As it turned out, Jeanette is not much different from her father. She, too, began bringing horses home a few years ago, courtesy of Dr. Dick Bowman, who conducts a small round-up on the Canterbury Park backside at the conclusion of each summer meet and hauls any number of horses just retired from racing to his ranch near Bowman, N.D.

Jeanette’s mother and Doc Bowman were in the same high school graduation class in Rhame, N.D., not far from Bowman, so there is a long-time connection. “He’s known me since I was a baby,” Lyon said.

Bowman would stop by Lyon’s place in Felton, Mn., (about 20 miles northeast of Moorhead) in more recent years to do some dental work on Tas. On one of those occasions, the two of them began joking about getting a horse for her husband. That conversation took place around 2004.

A year later, Lyon got the first thoroughbred she has owned from Bowman, a horse named Red Seacliff. Originally, the horse was for her husband, Matt, who is basically a trail rider. Red, as he’s known more casually, wound up placing third in the all-breed open division at training level in the 2007 competition sponsored by the North American Thoroughbred Assn.

Red has been limited to trails recently because of Jeanette’s work obligations, but he has demonstrated repeatedly that he’s more than simply a racehorse. “He’s a big (16.1 hands) chestnut gelding. Nothing bothers him,” Lyon said. “Dogs, guinea hens, crop spraying. Nothing.”

Red is now 13 and Lyon still uses him for dressage, although she isn’t showing him.

The second horse arrived in 2006. He is Awesome Alarm, now 11 and known simply as Al, a 16-1 bay Jeanette got sight unseen. She picked him up from the Minnesota Hooved Animal Rescue Foundation where Bowman had sent him for stall rest after a suspensory injury the summer before.

He has turned into what she describes as “just a hoot. He didn’t know how to be a horse and simply goof around,” she explained. “He’s like a big dog.”

Matt was hand grazing him on one occasion and let the lead rope go, for just a moment. “Al went on a nature run for maybe 45 minutes and we finally caught up with him in the bean field. To this day, he looks for any opportunity to get out of the gate and run.”

Sounds simply like a racehorse doing his thing, break from the gate, run…

Lyon showed Matt briefly but he’s still bothered by the suspensory on occasion and is now used solely on the trails. “He’ll still go on his nature runs if you leave the gate open, though,” Jeanette said.

Lyon acquired a third horse through Bowman in 2009, again sight unseen. Going to The Max is a nine-year-old, 16-3 chestnut gelding, her current dressage horse. This guy is a vegan with a taste for anything considered healthy.

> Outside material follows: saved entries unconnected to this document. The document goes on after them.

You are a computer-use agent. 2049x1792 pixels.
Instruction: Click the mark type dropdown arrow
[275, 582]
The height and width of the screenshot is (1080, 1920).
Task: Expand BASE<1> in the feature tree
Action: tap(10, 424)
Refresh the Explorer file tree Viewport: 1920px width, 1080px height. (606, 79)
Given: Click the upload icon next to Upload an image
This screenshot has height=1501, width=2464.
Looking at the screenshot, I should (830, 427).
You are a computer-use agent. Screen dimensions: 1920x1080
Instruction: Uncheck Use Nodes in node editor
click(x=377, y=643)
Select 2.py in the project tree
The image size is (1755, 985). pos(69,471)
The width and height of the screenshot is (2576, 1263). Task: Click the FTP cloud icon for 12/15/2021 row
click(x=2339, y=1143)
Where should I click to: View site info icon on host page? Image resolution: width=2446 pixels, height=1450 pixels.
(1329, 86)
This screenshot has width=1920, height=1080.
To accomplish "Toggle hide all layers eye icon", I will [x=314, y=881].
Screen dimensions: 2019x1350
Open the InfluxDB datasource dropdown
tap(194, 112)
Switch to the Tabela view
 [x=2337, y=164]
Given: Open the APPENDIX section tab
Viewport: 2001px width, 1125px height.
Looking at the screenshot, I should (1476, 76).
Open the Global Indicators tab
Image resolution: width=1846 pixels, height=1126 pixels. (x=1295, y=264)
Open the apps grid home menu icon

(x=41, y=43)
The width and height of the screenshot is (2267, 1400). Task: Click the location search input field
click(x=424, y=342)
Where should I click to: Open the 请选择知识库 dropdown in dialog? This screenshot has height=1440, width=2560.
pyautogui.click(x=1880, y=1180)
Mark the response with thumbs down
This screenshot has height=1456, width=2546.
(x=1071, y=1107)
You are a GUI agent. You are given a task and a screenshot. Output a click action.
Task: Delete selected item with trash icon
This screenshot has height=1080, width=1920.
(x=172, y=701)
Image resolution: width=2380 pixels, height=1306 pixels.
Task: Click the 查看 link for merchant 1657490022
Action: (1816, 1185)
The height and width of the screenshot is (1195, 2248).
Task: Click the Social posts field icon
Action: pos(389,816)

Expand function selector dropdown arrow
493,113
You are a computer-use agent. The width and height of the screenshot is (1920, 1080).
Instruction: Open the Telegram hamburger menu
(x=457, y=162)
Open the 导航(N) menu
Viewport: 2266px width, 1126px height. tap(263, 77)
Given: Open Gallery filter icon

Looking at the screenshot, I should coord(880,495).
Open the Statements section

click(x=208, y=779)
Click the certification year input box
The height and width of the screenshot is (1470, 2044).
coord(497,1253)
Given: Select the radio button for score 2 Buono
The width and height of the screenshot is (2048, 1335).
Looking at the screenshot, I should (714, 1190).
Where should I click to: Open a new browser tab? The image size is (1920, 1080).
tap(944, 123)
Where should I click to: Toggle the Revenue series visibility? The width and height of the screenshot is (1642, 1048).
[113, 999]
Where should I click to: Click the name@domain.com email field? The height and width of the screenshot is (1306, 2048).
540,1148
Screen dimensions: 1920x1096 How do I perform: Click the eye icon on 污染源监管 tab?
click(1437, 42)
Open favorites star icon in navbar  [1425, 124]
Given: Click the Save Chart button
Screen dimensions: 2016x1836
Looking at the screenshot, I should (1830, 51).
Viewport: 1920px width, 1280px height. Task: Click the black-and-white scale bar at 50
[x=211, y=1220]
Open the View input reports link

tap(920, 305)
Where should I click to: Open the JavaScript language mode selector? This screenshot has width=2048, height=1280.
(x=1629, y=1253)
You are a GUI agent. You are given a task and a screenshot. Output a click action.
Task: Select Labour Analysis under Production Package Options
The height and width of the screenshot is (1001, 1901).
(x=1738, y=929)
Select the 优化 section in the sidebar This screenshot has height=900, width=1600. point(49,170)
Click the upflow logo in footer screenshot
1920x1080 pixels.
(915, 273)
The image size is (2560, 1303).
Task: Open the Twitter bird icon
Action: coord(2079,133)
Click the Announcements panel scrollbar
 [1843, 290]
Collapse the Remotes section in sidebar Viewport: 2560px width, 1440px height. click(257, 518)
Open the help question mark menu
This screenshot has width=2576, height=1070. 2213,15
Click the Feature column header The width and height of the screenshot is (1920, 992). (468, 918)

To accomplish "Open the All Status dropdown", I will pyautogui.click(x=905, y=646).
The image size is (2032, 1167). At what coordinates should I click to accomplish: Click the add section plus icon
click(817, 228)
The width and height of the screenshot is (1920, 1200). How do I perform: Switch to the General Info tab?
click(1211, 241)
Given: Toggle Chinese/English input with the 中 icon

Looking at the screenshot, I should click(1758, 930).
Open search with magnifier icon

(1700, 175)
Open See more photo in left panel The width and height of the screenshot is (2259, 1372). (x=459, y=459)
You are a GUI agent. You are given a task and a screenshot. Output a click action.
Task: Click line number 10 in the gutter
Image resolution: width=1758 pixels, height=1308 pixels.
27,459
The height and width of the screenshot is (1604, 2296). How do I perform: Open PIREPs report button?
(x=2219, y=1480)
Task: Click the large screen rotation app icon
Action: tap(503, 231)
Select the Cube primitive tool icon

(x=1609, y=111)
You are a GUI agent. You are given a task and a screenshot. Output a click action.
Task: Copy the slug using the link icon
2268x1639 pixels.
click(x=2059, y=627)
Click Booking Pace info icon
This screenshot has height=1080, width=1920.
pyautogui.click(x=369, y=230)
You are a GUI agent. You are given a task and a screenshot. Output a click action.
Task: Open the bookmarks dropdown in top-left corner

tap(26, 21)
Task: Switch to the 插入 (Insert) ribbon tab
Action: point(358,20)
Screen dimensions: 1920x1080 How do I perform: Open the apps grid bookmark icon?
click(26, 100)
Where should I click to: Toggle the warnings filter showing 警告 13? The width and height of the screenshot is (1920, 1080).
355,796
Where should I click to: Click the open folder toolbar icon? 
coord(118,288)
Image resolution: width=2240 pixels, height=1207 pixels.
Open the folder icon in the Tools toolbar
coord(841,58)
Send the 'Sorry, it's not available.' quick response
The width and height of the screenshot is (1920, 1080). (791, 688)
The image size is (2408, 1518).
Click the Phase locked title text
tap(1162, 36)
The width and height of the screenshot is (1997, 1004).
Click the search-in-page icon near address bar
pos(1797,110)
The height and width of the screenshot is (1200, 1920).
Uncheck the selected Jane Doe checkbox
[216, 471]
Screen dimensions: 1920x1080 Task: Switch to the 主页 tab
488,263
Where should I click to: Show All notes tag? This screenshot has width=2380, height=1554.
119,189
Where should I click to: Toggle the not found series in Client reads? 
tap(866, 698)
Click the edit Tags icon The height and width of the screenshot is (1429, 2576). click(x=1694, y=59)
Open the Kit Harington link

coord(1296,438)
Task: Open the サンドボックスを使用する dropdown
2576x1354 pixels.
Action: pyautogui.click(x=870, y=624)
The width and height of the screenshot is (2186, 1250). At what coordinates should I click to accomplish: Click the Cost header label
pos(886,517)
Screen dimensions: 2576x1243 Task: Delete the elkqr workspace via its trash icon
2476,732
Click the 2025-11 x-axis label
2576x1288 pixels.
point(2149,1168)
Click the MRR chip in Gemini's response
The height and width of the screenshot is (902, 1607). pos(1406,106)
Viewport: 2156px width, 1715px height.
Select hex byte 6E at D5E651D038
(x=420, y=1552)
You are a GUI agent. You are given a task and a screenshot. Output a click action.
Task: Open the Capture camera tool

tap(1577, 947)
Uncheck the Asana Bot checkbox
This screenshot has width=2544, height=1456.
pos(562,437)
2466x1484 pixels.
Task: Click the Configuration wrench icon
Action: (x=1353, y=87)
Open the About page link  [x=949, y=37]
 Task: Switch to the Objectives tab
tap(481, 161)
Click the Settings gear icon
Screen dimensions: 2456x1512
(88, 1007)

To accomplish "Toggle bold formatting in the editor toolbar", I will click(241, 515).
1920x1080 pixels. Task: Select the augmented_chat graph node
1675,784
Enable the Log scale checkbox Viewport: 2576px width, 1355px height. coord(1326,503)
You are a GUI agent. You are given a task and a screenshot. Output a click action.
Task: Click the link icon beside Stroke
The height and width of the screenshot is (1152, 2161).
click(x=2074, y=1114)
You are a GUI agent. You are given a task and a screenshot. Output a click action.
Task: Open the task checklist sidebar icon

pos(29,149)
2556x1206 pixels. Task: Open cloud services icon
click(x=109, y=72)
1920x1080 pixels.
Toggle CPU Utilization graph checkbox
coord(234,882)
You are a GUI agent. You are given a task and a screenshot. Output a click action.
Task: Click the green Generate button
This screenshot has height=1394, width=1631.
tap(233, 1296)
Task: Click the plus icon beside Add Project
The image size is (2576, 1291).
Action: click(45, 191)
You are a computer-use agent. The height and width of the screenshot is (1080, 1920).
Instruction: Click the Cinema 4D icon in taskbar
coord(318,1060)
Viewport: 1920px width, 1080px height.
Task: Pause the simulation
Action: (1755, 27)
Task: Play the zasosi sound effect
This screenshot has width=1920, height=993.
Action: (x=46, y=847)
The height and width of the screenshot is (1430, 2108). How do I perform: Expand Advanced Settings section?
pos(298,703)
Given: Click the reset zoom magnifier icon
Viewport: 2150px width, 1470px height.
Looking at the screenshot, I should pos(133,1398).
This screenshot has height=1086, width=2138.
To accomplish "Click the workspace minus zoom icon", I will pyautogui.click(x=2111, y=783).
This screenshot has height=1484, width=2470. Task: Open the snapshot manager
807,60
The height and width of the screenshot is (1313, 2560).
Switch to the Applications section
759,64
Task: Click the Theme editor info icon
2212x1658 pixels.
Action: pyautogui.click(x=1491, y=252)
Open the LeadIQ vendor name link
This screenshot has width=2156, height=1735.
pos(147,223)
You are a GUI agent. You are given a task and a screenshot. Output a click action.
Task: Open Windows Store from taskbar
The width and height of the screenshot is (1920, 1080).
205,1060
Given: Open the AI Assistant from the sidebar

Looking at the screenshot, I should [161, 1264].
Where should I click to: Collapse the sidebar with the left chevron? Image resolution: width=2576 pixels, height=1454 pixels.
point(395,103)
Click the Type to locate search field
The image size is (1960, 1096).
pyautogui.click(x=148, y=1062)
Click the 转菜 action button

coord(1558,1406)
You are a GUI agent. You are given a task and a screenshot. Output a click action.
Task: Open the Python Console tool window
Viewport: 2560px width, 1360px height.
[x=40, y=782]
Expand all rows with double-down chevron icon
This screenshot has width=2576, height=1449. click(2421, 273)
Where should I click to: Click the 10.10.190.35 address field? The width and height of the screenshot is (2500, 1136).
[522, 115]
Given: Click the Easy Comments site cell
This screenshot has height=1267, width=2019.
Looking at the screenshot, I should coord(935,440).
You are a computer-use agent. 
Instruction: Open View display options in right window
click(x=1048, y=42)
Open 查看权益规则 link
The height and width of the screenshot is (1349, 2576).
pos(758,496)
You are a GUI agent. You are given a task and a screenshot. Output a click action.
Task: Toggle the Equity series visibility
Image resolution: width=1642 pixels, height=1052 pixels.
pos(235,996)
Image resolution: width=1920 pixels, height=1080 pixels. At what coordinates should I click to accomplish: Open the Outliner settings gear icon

He raided the garden recently for a breakfast of strawberries.

“All three of these guys love raspberries, peas, beans, corn. I whistle and they come running like dogs. Strawberries seem to be their favorite,” Lyon added.

Lyon’s voice catches slightly when she mentions Tas, her beloved Arab, but her words flow smoothly and effortlessly when she talks about the three thoroughbreds now in her life, all of them former racehorses from Canterbury Park. “I feel so fortunate to have them,” she said. “I am so thankful to Dick for giving these horses to me, for giving them a second chance.”